Select, from the material below, each line with "computer" in it.
■ ■ ■ ■ ■ ■ ■
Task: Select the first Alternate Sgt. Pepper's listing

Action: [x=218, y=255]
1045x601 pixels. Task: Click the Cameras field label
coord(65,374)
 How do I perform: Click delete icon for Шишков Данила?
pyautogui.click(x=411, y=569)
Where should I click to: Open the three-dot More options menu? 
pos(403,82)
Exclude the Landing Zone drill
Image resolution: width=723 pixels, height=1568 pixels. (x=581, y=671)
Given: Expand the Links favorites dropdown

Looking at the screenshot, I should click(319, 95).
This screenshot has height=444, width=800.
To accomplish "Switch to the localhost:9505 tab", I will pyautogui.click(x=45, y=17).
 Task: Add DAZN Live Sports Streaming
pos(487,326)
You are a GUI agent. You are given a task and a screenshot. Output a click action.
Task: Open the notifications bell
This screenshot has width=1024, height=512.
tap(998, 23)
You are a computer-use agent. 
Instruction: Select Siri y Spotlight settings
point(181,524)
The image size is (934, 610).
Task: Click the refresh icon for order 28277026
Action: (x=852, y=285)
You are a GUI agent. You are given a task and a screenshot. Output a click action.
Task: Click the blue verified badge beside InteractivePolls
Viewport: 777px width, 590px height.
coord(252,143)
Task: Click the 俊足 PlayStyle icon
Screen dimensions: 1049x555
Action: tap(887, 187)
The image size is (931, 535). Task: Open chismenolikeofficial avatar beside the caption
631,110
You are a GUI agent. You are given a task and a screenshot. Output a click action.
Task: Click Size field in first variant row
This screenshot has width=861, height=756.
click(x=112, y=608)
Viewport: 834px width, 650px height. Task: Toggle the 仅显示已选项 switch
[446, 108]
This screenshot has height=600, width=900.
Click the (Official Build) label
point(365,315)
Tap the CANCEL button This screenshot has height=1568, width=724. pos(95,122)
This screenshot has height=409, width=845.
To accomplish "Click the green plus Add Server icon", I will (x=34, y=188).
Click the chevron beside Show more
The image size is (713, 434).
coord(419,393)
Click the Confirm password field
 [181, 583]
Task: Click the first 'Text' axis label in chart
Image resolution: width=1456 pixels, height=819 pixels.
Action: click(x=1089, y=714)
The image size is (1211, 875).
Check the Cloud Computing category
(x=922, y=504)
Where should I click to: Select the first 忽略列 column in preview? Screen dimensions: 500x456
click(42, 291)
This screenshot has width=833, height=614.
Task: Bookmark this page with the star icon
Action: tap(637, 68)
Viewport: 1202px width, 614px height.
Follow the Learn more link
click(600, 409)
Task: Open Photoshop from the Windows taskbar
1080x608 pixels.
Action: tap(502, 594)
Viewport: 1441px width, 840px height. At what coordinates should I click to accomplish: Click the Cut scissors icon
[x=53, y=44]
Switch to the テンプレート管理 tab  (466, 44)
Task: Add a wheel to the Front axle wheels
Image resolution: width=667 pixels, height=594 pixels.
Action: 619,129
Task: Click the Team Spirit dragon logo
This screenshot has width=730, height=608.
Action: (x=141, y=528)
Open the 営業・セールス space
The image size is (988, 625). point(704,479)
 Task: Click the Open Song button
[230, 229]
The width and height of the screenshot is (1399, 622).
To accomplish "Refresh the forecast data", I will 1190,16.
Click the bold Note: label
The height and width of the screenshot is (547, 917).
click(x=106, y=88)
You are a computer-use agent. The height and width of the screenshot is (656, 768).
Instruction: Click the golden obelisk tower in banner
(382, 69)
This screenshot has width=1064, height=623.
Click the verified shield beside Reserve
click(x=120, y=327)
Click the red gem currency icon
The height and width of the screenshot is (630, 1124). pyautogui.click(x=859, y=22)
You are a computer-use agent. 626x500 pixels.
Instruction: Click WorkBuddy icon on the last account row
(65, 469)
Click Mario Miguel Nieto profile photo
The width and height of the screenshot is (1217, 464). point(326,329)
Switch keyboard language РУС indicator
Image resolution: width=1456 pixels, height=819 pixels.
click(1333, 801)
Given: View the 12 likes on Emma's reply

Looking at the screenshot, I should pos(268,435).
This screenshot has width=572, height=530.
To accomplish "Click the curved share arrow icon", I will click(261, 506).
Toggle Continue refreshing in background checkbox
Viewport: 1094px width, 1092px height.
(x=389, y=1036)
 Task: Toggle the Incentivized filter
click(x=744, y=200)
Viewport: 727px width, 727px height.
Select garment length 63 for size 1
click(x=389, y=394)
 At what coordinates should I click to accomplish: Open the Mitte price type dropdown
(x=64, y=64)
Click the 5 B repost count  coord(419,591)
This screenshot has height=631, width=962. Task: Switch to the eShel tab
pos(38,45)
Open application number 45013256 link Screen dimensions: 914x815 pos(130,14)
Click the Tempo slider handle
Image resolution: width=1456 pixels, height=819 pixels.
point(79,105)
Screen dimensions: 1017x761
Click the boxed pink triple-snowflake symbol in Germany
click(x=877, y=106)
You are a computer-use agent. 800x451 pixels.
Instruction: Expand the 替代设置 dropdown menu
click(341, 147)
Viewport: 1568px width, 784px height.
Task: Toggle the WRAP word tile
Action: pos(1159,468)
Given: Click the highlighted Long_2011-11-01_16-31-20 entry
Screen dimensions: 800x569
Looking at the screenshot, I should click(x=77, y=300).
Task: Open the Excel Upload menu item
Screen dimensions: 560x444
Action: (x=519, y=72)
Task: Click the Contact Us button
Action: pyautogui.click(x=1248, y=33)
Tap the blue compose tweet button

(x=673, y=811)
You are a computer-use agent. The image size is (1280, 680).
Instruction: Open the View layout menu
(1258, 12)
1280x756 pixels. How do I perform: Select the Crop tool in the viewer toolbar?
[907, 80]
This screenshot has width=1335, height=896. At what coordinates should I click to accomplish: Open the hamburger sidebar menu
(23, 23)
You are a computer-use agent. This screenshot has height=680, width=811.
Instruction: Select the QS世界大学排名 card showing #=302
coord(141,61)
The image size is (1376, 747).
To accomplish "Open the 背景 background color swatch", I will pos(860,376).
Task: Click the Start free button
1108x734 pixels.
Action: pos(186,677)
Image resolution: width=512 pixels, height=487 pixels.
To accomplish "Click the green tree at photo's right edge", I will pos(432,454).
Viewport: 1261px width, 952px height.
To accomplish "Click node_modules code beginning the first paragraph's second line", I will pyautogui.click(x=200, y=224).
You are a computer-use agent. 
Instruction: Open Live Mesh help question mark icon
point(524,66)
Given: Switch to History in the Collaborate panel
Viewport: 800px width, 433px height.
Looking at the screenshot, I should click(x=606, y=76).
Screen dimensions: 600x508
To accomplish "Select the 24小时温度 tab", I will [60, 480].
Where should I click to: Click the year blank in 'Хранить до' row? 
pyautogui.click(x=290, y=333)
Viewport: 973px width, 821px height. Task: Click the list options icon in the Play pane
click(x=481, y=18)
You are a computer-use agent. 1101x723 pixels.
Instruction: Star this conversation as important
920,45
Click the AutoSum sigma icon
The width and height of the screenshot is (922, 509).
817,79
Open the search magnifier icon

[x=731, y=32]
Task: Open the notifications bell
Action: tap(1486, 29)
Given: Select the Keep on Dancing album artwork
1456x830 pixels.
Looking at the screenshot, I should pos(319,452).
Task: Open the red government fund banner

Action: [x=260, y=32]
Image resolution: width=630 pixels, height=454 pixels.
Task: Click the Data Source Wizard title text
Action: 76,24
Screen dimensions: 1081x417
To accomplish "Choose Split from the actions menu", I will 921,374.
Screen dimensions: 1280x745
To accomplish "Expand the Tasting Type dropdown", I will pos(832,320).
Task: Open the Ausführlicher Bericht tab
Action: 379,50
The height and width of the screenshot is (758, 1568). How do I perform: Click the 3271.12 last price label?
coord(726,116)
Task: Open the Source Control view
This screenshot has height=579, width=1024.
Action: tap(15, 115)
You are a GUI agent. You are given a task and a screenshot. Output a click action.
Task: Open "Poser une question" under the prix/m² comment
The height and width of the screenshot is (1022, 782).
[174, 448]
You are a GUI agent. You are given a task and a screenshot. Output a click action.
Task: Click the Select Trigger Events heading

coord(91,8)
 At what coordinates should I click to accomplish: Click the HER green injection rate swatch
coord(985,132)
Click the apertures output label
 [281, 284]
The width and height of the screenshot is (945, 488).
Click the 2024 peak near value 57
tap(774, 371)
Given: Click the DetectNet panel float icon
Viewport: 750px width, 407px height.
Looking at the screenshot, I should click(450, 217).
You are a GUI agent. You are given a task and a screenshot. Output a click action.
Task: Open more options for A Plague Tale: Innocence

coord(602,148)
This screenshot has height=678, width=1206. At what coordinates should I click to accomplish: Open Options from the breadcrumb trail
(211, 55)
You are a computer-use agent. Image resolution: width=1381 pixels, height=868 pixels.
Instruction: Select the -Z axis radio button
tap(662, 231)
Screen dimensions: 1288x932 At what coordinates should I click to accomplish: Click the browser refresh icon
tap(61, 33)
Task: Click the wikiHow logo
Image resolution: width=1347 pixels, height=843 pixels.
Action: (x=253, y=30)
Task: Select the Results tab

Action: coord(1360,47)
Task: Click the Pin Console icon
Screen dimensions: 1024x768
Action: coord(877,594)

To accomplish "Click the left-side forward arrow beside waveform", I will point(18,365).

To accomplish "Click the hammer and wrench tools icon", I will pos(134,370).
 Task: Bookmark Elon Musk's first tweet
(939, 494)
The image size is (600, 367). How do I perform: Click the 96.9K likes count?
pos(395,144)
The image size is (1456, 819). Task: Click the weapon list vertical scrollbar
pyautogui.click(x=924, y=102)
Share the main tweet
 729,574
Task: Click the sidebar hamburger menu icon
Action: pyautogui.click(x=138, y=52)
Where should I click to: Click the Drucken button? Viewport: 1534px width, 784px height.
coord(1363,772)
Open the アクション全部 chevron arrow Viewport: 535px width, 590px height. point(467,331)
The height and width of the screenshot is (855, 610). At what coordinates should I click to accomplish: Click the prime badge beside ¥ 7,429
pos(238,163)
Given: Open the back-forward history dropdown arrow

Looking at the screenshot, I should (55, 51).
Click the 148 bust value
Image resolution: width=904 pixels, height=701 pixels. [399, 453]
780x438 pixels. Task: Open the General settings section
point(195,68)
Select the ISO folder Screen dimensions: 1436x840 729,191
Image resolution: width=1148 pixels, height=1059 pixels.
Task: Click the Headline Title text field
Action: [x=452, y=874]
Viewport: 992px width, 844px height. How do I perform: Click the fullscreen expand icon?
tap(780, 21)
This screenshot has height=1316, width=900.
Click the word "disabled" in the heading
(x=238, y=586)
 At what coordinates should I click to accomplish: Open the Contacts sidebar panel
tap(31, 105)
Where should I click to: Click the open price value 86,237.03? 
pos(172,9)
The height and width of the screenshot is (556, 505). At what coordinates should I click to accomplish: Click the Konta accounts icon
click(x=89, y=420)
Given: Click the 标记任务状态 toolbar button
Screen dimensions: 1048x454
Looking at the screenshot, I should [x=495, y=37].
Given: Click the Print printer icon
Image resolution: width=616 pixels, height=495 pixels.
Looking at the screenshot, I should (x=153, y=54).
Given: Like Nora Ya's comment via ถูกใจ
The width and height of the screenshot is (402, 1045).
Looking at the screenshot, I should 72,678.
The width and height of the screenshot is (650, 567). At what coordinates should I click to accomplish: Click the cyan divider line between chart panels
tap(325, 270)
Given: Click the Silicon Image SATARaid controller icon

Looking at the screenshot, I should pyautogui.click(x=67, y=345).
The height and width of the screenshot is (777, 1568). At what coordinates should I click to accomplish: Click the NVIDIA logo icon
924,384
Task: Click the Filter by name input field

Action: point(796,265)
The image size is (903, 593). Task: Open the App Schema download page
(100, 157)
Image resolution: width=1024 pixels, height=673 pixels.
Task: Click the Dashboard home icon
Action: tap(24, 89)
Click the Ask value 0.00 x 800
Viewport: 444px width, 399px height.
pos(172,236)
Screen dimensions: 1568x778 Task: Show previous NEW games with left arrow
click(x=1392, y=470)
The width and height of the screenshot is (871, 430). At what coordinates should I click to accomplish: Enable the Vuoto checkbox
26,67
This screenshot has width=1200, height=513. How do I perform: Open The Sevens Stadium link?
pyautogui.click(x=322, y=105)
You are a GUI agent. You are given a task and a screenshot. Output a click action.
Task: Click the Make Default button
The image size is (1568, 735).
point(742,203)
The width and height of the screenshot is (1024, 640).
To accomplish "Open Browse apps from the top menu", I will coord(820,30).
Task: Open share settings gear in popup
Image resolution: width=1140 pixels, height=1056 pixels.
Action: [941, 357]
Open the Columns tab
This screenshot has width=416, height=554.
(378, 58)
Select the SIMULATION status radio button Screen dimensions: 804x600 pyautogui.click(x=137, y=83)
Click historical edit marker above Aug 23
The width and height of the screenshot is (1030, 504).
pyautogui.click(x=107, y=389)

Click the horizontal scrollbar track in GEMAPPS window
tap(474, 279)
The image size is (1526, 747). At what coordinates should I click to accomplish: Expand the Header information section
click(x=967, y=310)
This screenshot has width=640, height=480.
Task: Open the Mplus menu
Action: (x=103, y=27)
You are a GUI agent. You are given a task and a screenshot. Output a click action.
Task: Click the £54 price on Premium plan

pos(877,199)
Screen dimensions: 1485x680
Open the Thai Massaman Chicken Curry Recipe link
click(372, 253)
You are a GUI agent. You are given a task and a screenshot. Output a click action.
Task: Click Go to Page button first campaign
■ ■ ■ ■ ■ ■ ■
◆ Expected output ◆
You are a computer-use agent. 
You are a computer-use agent. The height and width of the screenshot is (656, 768).
You are a computer-use agent. 626x500 pixels.
You are a computer-use agent. 800x451 pixels.
You are a computer-use agent. The image size is (1280, 680).
You are a computer-use agent. This screenshot has height=680, width=811.
You are a computer-use agent. 
You are a computer-use agent. 1101x723 pixels.
You are a computer-use agent. Image resolution: width=1381 pixels, height=868 pixels.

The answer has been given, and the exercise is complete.